I used to be a 5, married to a 1. I think that took me down a notch and lowered my expectations. I'm a 4 who would be OK with a 3. Not sure where boyfriend falls. We may have to work to bring him up a notch.


----------



## tryingtobebetter (Aug 6, 2012)

For far too long I was a 3 but am now working hard at raising my game to a 5 again.

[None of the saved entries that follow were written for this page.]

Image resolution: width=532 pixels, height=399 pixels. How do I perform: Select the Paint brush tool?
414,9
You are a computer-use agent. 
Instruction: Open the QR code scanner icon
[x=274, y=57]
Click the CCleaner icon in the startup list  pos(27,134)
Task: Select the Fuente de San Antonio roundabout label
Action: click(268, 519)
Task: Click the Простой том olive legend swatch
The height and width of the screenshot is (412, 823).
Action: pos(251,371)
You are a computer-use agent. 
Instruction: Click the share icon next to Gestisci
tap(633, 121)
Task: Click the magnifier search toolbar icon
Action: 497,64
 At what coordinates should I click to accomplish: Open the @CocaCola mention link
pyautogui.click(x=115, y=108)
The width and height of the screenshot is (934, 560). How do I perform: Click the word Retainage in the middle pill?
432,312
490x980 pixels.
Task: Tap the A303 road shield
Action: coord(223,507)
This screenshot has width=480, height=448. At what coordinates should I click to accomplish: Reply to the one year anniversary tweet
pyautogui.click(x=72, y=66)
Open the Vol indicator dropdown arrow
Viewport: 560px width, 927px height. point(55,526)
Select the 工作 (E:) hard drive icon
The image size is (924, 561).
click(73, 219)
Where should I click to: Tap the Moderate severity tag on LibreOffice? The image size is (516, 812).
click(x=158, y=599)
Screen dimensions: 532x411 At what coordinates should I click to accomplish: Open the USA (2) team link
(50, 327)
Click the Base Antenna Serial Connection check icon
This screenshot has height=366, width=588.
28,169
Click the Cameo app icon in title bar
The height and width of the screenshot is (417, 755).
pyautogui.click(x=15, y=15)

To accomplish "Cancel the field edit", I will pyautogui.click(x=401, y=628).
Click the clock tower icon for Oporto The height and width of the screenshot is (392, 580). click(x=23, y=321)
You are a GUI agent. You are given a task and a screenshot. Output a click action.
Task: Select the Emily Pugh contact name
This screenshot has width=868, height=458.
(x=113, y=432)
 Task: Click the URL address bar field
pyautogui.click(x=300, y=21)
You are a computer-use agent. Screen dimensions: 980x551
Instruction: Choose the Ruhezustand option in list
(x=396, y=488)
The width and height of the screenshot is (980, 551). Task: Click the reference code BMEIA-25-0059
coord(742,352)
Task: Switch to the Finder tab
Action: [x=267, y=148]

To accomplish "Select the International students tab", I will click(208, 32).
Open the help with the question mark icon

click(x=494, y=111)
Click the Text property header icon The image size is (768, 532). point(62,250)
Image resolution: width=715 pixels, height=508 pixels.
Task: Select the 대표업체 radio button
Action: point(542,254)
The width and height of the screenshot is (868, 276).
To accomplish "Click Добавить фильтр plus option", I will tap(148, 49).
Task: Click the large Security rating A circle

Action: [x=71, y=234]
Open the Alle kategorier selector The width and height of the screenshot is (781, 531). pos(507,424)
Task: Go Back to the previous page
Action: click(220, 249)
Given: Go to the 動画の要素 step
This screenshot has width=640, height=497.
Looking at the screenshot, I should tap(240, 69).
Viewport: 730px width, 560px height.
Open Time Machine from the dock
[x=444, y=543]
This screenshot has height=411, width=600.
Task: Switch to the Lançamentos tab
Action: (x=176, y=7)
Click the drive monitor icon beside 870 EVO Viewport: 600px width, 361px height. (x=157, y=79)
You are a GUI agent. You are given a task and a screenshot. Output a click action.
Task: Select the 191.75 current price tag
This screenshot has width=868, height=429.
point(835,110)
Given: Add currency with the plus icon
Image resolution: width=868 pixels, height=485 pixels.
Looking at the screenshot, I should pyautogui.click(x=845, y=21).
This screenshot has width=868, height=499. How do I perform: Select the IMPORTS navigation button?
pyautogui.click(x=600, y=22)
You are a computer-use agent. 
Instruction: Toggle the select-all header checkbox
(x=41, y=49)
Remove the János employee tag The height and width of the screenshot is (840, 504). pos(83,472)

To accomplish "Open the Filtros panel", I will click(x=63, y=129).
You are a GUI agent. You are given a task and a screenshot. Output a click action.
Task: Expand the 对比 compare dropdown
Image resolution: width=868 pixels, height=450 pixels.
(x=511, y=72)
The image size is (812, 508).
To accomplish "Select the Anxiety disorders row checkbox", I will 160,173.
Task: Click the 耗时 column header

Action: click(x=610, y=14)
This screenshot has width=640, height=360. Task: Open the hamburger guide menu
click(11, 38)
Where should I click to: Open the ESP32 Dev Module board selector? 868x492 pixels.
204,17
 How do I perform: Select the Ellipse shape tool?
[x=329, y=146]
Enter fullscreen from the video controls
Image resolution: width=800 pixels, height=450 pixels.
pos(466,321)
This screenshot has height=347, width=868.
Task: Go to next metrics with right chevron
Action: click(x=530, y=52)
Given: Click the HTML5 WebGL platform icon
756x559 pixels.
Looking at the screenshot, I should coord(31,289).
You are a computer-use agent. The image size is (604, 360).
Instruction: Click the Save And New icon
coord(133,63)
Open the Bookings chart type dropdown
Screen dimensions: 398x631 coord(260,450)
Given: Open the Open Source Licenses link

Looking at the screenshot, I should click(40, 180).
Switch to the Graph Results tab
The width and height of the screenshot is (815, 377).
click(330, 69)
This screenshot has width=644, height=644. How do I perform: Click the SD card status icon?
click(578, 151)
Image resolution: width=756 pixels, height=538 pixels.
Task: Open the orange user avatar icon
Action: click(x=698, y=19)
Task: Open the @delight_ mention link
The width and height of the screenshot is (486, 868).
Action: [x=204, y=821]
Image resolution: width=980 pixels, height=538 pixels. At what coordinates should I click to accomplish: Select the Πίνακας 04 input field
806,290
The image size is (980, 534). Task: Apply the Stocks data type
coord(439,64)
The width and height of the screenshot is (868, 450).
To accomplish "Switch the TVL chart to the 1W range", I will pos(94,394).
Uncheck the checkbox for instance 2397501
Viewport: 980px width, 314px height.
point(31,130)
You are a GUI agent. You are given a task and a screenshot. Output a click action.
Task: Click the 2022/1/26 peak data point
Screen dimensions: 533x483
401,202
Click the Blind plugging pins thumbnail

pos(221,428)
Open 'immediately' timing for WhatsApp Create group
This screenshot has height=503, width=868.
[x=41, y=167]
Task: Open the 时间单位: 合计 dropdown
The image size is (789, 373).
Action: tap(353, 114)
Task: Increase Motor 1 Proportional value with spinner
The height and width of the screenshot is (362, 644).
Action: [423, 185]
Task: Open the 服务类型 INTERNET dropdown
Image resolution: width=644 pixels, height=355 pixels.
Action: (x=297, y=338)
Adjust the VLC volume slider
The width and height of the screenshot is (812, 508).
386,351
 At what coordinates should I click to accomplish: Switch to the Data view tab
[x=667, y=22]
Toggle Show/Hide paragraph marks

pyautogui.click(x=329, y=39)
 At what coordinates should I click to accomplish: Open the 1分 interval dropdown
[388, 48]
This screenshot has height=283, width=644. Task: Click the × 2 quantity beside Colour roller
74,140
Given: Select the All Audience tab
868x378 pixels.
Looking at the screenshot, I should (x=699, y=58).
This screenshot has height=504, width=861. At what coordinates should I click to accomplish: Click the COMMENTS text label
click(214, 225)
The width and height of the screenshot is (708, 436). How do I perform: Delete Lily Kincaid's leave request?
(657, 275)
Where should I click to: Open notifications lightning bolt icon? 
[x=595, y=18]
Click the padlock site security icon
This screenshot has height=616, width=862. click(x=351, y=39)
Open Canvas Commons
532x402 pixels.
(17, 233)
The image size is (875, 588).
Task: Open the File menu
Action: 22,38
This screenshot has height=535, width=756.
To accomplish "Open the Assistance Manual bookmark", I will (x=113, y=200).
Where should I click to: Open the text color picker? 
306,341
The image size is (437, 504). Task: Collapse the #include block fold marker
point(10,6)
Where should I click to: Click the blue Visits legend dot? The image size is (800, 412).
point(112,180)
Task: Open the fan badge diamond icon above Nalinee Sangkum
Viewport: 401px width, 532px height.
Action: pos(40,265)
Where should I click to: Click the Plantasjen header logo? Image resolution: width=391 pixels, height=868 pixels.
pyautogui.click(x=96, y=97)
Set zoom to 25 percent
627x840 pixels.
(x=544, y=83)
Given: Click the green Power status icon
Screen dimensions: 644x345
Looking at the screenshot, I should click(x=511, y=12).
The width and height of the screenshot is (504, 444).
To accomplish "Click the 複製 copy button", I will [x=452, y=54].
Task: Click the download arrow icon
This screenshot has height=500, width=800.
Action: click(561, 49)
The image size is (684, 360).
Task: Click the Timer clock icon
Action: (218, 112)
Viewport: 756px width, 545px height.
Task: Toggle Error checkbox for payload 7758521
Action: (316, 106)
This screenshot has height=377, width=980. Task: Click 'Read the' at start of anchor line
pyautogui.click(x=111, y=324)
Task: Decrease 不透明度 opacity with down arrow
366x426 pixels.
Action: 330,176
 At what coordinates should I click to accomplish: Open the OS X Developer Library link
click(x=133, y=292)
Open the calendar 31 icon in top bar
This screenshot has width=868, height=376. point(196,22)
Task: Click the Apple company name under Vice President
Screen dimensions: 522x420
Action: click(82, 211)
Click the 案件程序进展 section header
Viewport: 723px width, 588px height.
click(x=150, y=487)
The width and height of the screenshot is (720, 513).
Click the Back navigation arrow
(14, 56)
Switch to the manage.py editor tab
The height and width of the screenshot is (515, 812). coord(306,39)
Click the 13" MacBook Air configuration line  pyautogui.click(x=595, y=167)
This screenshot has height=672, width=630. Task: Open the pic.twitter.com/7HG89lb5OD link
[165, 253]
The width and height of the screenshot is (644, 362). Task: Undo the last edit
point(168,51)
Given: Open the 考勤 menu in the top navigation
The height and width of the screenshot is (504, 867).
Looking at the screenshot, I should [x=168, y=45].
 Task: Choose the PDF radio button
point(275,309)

the lovely woman seems to think this is a good idea.

Yippeeee!


----------



## SimplyAmorous (Nov 25, 2009)

tryingtobebetter said:


> For far too long I was a 3 but am now working hard at raising my game to a 5 again.
> 
> the lovely woman seems to think this is a good idea.
> 
> Yippeeee!


That's wonderful ! :smthumbup: Not that you are looking.... but if anyone is.... here is a link & some book ideas to help in this area ... great to hear a husband want to UP that a little - to please his wife . :thumbup: :thumbup: :thumbup:








50 Ways To Be A More Romantic Husband









The RoMANtics Guide: Hundreds of Creative Tips for a Lifetime of Love:  

1001 Ways to Be Romantic,3E: More Romantic Than Ever: 

How to Romance the Woman You Love - The Way She Wants You To!


----------



## stoney1215 (Jun 18, 2012)

i would have to say that my wife and i are both at about a 3 1/2 .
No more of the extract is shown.